- **TASK INSTRUCTIONS**
Look through the lines below, find those with the word "Select", and copy them.

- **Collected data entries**
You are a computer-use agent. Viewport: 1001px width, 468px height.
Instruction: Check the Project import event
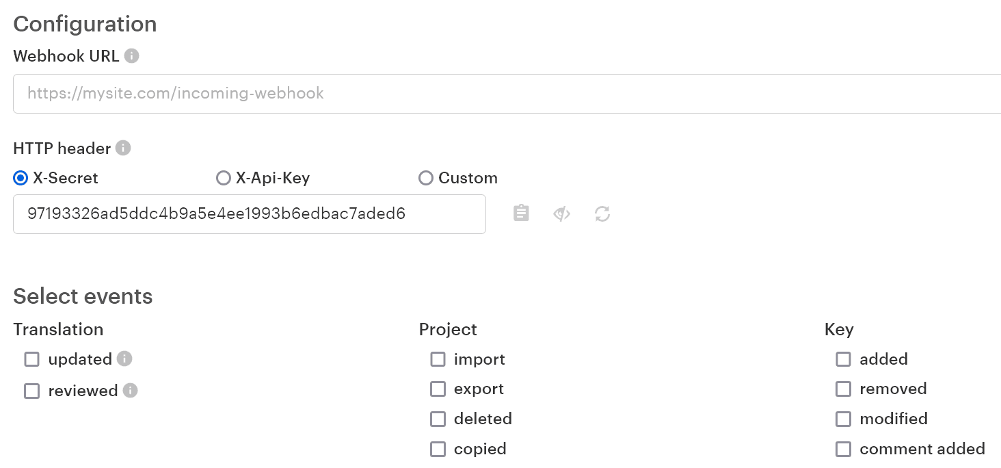click(438, 359)
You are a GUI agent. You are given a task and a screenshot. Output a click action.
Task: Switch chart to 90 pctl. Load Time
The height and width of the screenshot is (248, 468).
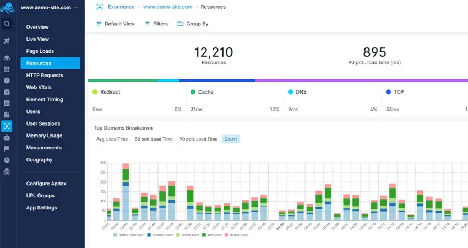tap(198, 139)
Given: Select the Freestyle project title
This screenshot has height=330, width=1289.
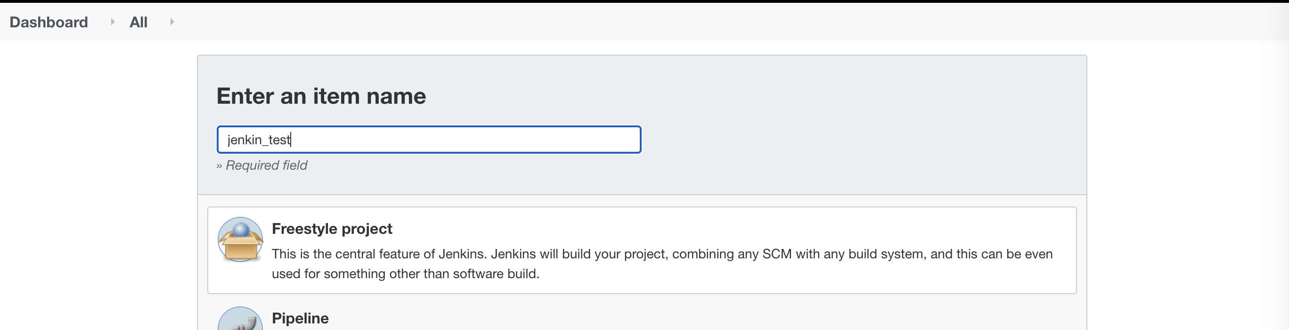Looking at the screenshot, I should pos(332,229).
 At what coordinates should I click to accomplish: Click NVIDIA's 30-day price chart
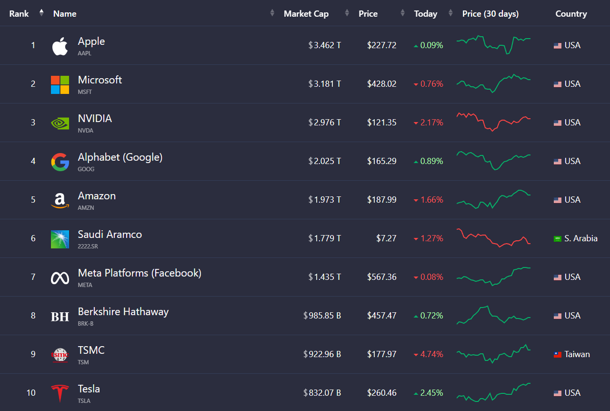point(493,122)
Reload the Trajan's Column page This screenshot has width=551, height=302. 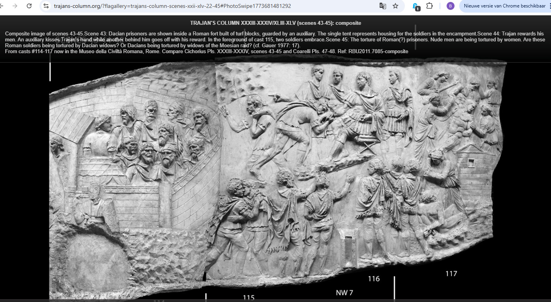[x=29, y=6]
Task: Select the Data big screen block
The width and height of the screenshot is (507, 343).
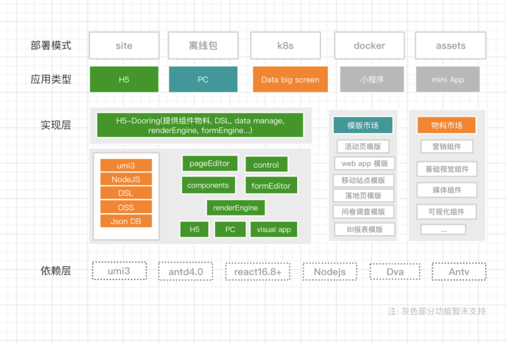Action: 290,79
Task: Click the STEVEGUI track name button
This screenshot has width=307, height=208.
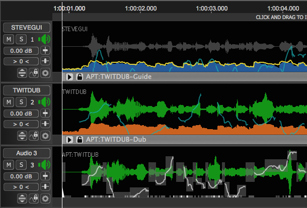Action: tap(27, 27)
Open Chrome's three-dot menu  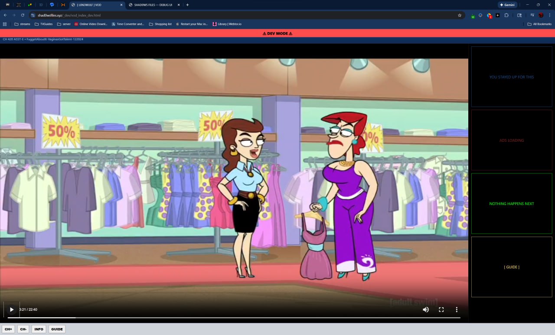click(549, 15)
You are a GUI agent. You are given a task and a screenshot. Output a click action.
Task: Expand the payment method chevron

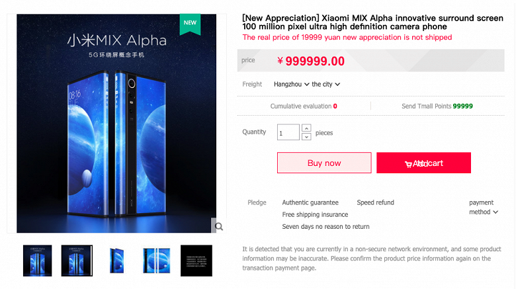click(495, 212)
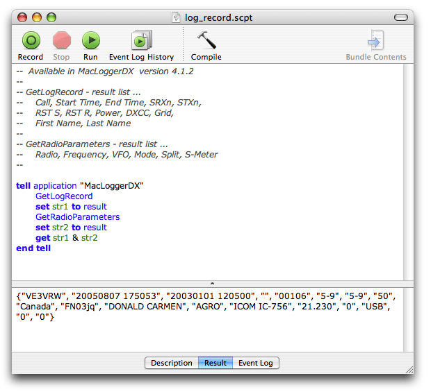The height and width of the screenshot is (392, 431).
Task: Open the Event Log History
Action: [x=141, y=41]
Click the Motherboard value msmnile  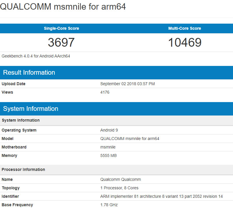tap(108, 147)
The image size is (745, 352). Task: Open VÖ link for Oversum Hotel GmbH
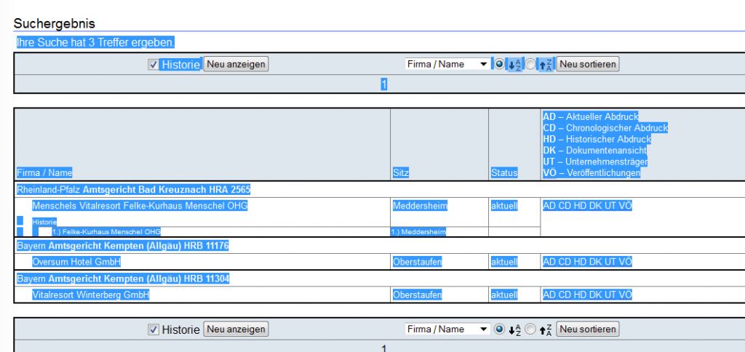coord(626,262)
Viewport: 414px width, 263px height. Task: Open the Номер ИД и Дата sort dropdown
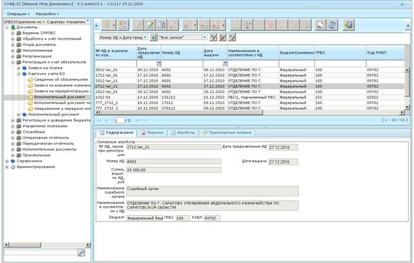pos(145,37)
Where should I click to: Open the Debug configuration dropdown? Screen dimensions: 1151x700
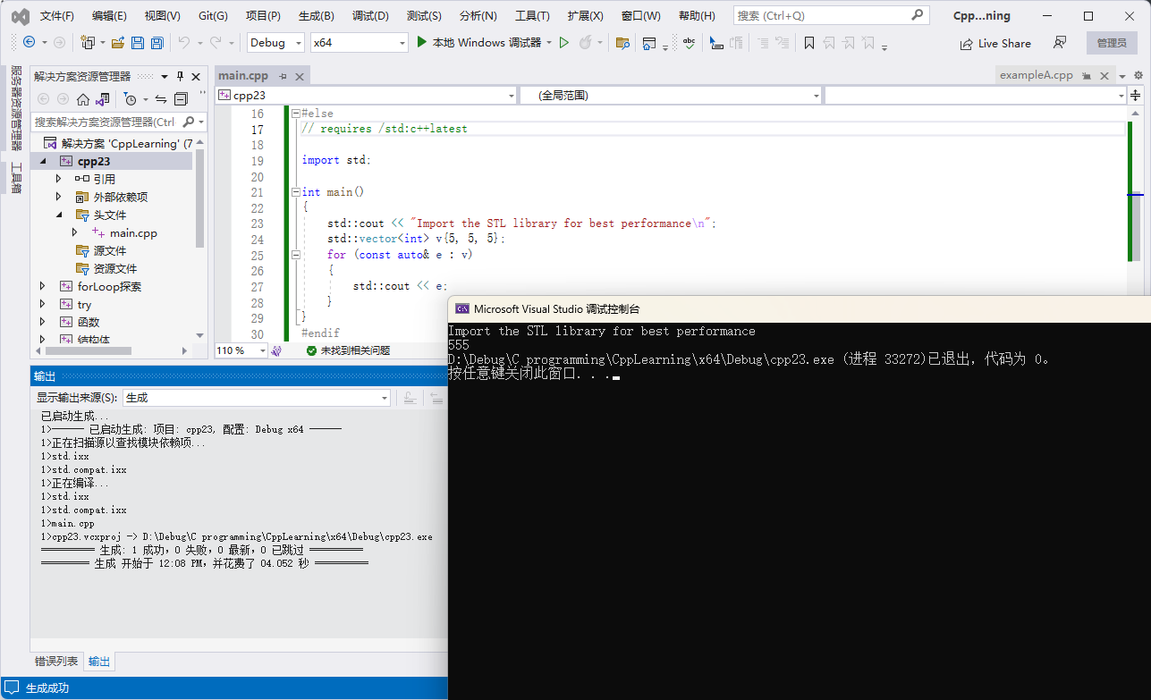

- **RESPONSE TO THIS TASK**
Given: Select the Freestyle project title
Task: Select the Data big screen block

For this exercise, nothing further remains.